Replace "Instruction" with "Command" in the items between the lines holding "You are a computer-use agent. This" and "Looking at the screenshot, I should pos(278,554).", inclusive, and output only those lines with nothing else changed.

Item-finding records:
################
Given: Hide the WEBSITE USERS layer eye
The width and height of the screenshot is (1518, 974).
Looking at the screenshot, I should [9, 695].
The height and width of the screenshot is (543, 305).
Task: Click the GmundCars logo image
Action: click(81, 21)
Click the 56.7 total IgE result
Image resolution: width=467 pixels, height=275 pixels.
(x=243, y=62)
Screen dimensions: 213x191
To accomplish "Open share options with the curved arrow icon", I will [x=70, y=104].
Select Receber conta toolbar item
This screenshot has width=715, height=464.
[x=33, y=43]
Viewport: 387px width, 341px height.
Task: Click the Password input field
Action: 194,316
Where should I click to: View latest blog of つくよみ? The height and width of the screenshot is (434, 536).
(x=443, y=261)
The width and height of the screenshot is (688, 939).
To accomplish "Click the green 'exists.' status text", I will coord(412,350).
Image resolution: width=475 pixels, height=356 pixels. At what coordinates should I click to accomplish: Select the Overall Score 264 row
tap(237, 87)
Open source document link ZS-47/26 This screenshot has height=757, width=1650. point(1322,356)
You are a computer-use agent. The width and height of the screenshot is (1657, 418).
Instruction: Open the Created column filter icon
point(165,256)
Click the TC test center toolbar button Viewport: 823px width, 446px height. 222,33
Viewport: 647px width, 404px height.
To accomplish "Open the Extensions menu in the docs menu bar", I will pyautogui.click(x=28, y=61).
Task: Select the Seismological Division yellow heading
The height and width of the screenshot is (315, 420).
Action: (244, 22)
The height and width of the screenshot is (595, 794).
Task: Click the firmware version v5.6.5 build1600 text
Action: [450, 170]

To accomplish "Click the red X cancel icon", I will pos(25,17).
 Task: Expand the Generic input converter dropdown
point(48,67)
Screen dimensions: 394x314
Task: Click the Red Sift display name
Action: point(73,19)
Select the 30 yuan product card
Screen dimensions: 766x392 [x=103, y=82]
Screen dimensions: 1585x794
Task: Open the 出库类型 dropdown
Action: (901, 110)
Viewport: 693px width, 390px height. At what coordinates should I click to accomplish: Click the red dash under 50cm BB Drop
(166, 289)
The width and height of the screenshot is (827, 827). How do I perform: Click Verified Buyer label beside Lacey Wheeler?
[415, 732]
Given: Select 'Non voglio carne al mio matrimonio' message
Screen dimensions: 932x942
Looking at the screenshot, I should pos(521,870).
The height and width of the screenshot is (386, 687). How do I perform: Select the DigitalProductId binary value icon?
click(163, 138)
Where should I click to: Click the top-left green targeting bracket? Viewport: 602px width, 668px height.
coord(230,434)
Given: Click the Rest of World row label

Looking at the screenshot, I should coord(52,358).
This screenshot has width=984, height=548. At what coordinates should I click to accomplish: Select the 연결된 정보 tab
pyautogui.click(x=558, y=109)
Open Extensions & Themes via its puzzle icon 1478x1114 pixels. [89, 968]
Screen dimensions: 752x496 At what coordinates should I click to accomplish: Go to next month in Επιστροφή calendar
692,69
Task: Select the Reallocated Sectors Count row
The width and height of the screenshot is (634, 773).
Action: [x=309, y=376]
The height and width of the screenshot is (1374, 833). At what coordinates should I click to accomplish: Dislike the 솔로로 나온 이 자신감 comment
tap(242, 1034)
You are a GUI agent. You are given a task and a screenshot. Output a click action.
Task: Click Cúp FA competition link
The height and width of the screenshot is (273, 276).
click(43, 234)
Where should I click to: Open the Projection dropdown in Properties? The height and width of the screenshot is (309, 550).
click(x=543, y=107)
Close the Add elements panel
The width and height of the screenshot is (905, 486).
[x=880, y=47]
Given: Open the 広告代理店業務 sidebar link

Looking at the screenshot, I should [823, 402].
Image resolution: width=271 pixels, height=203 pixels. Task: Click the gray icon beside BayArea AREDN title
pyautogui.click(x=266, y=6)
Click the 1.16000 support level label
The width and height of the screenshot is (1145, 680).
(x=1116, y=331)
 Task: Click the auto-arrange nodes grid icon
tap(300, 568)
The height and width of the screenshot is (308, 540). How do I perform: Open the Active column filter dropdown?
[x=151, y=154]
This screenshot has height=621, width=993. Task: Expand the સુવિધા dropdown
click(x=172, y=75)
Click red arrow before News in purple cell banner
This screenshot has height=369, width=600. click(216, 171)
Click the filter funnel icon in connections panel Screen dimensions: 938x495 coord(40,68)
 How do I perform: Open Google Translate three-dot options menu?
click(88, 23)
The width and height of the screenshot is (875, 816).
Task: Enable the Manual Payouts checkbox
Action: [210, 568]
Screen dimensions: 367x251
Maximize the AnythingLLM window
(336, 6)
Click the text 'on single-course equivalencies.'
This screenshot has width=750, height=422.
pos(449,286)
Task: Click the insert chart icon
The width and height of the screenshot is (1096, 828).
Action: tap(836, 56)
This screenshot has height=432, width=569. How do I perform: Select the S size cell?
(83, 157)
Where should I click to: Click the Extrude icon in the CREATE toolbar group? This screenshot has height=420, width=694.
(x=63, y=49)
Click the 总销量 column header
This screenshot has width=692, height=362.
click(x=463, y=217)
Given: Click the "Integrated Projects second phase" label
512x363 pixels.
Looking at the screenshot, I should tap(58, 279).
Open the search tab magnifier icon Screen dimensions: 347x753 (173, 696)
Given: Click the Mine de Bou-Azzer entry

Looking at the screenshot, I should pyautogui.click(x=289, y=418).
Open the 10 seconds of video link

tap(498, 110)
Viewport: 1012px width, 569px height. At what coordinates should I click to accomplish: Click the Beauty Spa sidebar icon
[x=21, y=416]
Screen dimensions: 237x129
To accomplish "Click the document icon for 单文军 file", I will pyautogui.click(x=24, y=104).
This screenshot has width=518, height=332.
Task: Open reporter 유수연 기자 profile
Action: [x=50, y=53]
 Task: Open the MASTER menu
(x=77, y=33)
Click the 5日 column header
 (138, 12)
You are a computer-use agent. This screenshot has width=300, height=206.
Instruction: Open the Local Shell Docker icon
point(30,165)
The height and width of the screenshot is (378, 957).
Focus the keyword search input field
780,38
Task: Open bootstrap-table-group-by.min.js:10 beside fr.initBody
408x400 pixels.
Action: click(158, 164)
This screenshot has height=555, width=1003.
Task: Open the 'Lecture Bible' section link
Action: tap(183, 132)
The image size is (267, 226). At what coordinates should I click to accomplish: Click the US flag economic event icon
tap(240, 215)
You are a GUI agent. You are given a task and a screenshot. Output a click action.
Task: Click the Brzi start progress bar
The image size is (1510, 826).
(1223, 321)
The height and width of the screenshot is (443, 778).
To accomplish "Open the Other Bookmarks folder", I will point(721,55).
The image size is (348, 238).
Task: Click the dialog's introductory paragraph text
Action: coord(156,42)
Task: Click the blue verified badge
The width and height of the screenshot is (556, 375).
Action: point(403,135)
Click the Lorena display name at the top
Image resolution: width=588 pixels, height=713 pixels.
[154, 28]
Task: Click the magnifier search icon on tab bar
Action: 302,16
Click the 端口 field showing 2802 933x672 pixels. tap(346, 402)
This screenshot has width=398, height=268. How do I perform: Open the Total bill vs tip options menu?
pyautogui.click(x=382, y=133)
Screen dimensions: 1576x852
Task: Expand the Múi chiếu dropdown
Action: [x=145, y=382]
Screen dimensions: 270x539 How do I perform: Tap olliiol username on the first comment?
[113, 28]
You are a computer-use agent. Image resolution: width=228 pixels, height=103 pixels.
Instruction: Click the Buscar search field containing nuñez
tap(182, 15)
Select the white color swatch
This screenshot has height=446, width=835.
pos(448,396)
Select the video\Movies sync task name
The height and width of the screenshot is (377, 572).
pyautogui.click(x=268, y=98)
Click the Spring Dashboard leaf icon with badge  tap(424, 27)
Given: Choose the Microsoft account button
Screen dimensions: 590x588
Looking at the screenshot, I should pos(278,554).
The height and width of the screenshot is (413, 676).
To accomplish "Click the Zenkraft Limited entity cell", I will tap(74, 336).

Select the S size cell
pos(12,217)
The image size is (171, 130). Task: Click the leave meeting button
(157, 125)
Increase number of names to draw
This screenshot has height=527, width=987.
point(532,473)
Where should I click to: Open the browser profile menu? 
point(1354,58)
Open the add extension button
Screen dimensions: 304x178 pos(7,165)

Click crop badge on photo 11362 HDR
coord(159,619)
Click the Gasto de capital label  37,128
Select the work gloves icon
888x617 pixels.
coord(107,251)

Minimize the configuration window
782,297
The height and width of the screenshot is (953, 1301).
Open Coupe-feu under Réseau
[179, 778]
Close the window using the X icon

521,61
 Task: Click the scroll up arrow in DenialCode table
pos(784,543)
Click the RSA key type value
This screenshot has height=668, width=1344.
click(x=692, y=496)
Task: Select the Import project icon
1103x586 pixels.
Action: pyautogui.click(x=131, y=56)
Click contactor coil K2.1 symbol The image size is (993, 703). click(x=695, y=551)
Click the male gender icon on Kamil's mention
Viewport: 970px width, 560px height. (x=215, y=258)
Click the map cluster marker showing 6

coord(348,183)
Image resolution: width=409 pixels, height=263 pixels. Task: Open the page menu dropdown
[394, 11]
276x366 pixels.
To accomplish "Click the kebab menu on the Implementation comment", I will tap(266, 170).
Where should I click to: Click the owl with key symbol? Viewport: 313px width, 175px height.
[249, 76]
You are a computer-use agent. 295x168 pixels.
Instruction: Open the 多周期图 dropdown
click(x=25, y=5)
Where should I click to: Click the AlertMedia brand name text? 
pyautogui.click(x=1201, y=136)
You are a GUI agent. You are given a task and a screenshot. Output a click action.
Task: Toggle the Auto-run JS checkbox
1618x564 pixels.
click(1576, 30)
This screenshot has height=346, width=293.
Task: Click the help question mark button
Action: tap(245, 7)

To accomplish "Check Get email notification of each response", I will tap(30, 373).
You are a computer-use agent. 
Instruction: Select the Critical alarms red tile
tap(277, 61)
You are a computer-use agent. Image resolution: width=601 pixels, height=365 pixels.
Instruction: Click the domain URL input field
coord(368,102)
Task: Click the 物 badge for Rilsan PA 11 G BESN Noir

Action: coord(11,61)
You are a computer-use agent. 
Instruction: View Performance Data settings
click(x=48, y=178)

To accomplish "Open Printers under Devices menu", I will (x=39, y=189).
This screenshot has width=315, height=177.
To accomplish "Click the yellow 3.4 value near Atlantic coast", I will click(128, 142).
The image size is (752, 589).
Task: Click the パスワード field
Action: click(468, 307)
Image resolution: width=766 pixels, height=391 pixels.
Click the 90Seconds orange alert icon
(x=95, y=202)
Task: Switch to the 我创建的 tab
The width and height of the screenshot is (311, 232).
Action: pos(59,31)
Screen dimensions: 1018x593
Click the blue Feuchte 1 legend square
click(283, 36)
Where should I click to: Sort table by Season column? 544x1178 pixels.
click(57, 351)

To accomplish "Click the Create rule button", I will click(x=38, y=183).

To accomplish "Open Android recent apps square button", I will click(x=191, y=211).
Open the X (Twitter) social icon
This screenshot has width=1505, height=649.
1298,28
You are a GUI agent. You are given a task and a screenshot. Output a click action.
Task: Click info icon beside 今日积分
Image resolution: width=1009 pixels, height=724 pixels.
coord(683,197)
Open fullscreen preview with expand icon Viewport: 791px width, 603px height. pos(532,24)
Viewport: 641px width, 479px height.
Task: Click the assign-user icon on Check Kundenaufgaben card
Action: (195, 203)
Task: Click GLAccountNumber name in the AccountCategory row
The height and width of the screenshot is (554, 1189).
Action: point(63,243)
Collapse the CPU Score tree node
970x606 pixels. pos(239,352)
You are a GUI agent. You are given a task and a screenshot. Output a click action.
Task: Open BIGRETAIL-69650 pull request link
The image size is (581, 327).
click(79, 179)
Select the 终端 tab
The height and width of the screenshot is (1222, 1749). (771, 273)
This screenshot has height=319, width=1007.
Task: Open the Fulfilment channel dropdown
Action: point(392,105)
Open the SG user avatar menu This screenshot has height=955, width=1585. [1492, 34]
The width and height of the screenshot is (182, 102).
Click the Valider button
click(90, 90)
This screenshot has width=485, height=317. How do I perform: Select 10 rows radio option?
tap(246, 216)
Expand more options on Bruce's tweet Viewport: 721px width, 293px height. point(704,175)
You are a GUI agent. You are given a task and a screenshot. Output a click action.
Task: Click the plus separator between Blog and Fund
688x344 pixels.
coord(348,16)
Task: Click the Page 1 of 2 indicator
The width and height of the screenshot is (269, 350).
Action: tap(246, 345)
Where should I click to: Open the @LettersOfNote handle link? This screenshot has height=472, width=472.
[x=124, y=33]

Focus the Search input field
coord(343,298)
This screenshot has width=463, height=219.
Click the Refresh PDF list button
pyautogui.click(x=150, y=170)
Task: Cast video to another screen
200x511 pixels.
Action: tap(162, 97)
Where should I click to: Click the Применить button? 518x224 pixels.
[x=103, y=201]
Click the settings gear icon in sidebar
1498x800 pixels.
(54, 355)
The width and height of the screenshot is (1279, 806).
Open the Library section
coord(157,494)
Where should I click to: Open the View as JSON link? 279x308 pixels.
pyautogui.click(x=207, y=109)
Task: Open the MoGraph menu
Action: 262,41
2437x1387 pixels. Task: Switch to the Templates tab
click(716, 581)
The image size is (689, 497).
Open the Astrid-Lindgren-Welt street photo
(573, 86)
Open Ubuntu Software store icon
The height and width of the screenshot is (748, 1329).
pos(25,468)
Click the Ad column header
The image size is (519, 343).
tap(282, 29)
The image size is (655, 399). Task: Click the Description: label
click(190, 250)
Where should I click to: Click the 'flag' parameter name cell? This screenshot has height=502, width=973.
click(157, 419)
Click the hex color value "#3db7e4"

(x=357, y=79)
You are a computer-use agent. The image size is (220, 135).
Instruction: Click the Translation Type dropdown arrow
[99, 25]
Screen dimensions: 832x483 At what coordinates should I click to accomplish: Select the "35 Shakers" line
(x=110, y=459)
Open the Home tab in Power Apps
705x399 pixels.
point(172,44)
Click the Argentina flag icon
################
#### [WRITTEN ANSWER]
You are a computer-use agent. This screenshot has width=300, height=206.
Command: Open the Local Shell Docker icon
point(30,165)
The height and width of the screenshot is (378, 957).
Focus the keyword search input field
780,38
Task: Open bootstrap-table-group-by.min.js:10 beside fr.initBody
408x400 pixels.
Action: click(158, 164)
This screenshot has height=555, width=1003.
Task: Open the 'Lecture Bible' section link
Action: tap(183, 132)
The image size is (267, 226). At what coordinates should I click to accomplish: Click the US flag economic event icon
tap(240, 215)
You are a GUI agent. You are given a task and a screenshot. Output a click action.
Task: Click the Brzi start progress bar
The image size is (1510, 826).
(1223, 321)
The height and width of the screenshot is (443, 778).
To accomplish "Open the Other Bookmarks folder", I will point(721,55).
The image size is (348, 238).
Task: Click the dialog's introductory paragraph text
Action: coord(156,42)
Task: Click the blue verified badge
The width and height of the screenshot is (556, 375).
Action: point(403,135)
Click the Lorena display name at the top
Image resolution: width=588 pixels, height=713 pixels.
[154, 28]
Task: Click the magnifier search icon on tab bar
Action: 302,16
Click the 端口 field showing 2802 933x672 pixels. tap(346, 402)
This screenshot has width=398, height=268. How do I perform: Open the Total bill vs tip options menu?
pyautogui.click(x=382, y=133)
Screen dimensions: 1576x852
Task: Expand the Múi chiếu dropdown
Action: [x=145, y=382]
Screen dimensions: 270x539 How do I perform: Tap olliiol username on the first comment?
[113, 28]
You are a computer-use agent. Image resolution: width=228 pixels, height=103 pixels.
Command: Click the Buscar search field containing nuñez
tap(182, 15)
Select the white color swatch
This screenshot has height=446, width=835.
pos(448,396)
Select the video\Movies sync task name
The height and width of the screenshot is (377, 572).
pyautogui.click(x=268, y=98)
Click the Spring Dashboard leaf icon with badge  tap(424, 27)
Given: Choose the Microsoft account button
Screen dimensions: 590x588
Looking at the screenshot, I should pos(278,554).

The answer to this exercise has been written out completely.